[TASK BRIEF] Which lines below contain the word "клитора"? Copy each of them.

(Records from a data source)
------------------------------------------------
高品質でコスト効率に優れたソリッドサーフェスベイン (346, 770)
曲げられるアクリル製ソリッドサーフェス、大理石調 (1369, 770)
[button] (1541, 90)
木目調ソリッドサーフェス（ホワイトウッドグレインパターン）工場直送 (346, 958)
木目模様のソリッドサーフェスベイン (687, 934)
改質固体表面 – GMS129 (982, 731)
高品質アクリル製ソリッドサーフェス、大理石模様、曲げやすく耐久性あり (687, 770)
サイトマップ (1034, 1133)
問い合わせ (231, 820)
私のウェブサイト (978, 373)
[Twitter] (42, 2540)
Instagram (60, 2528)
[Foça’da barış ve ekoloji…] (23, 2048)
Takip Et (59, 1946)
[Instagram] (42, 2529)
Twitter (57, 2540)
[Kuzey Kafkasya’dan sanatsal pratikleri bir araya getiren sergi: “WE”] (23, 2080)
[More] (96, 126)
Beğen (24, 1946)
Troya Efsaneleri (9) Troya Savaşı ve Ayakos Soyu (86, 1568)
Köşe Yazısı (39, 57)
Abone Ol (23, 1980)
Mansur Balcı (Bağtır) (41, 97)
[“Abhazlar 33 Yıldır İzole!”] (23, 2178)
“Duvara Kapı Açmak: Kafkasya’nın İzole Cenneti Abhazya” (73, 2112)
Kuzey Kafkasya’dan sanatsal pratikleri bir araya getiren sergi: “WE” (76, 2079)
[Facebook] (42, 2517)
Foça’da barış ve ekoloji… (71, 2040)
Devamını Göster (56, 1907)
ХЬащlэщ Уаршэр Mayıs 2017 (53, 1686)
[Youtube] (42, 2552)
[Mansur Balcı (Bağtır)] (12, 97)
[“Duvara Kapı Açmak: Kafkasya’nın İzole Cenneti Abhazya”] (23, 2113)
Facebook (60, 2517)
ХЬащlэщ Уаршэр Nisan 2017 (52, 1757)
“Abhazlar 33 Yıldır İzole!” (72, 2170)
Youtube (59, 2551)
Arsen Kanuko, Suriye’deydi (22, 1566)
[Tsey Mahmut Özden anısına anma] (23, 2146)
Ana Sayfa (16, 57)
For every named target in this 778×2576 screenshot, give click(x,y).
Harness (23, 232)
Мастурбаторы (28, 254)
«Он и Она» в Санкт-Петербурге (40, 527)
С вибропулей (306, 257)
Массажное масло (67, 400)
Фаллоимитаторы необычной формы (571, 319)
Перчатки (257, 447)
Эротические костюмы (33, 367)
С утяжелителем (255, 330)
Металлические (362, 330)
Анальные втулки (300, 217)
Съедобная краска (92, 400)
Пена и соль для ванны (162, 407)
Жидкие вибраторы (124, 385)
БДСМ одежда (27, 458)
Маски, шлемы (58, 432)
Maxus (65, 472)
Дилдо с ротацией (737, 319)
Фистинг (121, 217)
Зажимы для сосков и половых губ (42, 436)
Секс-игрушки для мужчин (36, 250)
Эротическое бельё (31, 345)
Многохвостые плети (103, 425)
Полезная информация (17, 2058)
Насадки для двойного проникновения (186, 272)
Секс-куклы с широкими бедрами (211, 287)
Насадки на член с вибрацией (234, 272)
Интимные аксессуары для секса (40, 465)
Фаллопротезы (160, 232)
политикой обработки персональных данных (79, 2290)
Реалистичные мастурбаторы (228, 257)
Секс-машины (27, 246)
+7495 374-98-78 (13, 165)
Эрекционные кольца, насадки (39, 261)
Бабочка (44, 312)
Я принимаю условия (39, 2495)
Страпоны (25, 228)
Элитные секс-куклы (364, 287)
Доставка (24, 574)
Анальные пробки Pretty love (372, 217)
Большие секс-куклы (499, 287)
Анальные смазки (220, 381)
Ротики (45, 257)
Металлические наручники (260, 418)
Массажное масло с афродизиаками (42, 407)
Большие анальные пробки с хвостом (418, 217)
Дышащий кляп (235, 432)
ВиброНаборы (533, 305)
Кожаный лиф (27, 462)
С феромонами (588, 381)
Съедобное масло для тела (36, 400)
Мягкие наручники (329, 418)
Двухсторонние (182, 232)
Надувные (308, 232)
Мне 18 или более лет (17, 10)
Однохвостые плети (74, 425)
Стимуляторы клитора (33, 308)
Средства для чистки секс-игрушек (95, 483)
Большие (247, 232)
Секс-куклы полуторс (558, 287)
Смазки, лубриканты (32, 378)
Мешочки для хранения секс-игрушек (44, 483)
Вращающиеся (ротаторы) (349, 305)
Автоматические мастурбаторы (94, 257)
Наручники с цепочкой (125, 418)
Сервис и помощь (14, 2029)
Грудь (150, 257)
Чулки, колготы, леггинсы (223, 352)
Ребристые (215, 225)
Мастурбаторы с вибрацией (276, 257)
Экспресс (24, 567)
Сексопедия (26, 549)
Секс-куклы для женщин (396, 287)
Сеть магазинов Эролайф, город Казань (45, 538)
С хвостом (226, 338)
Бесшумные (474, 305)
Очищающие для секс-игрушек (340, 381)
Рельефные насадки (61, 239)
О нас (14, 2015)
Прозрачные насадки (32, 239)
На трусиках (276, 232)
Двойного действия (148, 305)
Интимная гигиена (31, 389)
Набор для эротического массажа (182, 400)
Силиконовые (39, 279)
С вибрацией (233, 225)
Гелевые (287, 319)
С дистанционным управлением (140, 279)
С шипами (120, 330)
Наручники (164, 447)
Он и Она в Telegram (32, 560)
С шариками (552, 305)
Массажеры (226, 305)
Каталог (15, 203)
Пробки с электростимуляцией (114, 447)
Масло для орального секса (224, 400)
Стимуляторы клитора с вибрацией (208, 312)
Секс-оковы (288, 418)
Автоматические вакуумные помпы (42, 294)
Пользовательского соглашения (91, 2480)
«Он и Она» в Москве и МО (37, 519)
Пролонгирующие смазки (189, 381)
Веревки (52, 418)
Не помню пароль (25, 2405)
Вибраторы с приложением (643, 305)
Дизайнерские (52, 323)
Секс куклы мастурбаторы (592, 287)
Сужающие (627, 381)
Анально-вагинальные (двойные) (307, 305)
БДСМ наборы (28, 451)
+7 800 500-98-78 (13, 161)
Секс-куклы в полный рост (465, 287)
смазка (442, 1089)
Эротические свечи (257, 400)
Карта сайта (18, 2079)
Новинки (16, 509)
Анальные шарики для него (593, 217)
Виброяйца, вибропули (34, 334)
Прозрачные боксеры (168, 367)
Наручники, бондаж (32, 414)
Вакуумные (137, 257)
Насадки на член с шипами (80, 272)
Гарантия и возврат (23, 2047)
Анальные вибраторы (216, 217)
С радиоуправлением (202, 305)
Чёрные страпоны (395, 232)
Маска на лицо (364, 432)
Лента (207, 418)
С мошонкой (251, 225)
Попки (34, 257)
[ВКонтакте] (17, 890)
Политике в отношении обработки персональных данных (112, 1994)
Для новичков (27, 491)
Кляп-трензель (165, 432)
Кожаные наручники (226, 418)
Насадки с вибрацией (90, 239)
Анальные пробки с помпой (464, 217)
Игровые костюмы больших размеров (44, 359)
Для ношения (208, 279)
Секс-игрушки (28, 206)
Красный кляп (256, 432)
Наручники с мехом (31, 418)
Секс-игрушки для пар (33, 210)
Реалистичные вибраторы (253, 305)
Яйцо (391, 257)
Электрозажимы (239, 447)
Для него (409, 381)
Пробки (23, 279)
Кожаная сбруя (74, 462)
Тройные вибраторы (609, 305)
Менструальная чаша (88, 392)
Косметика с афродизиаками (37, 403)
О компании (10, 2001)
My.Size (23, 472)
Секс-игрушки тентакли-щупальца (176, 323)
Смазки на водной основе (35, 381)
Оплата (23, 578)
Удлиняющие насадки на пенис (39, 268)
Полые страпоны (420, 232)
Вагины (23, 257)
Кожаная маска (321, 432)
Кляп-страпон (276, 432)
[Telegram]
------------------------------------------------
[EXERCISE OUTPUT]
Стимуляторы клитора (33, 308)
Стимуляторы клитора с вибрацией (208, 312)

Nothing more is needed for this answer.